Die Heizkosten sind nach der Miete der zweitgrößte Posten bei den Wohnkosten. Doch wie viel kostet Heizen wirklich – und lohnt sich der Umstieg auf eine Wärmepumpe?
Energieträger im Vergleich
- Erdgas: ~0,12 €/kWh, 140 kWh/m²·Jahr. Der Klassiker – günstig, aber CO2-intensiv.
- Heizöl: ~0,11 €/kWh, 160 kWh/m²·Jahr. Schwankende Preise, Tankbedarf.
- Fernwärme: ~0,13 €/kWh, 120 kWh/m²·Jahr. Komfortabel, lokal unterschiedlich.
- Wärmepumpe: ~0,30 €/kWh, aber nur 40 kWh/m²·Jahr (Effizienz!). Niedrigste Gesamtkosten.

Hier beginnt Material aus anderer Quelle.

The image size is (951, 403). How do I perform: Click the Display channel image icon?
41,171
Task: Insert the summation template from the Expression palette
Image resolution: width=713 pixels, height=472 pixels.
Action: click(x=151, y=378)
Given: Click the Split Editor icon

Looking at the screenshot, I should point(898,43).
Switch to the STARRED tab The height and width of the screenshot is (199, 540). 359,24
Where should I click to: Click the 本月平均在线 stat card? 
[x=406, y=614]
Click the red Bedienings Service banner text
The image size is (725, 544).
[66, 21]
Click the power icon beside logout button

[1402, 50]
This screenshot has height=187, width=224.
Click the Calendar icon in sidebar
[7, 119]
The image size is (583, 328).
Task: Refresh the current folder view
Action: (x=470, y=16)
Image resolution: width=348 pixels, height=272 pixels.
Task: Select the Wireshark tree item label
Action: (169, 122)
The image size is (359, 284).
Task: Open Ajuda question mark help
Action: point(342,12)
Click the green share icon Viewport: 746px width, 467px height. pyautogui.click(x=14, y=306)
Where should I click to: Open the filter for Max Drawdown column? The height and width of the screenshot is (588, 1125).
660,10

- Pellets: ~0,06 €/kWh, 130 kWh/m²·Jahr. Günstig und CO2-neutral.
Schritt für Schritt: Heizkosten berechnen
- Wohnfläche eingeben: In Quadratmetern
- Energieträger wählen: Gas, Öl, Fernwärme, Wärmepumpe, Pellets oder Strom
- Optional: Eigenen Verbrauch und Preis eingeben (sonst Durchschnittswerte)
- Vergleich lesen: Automatischer Kostenvergleich aller Energieträger
Praxisbeispiel: 80-m²-Wohnung
Gas: ~1.524 €/Jahr | Wärmepumpe: ~1.104 €/Jahr | Pellets: ~804 €/Jahr. Die Wärmepumpe spart trotz hohem Strompreis durch ihre hohe Effizienz (COP 3–4).
- Was bedeutet kWh pro m² und Jahr?
- Diese Kennzahl beschreibt den Energieverbrauch pro Quadratmeter. Ein gut gedämmtes Haus braucht 50–70 kWh/m²·a, ein Altbau 150–250 kWh/m²·a.
- Lohnt sich eine Wärmepumpe?
- Bei den aktuellen Energiepreisen amortisiert sich eine Wärmepumpe in 8–15 Jahren. Bei steigenden Gaspreisen und sinkenden Strompreisen wird sie immer attraktiver.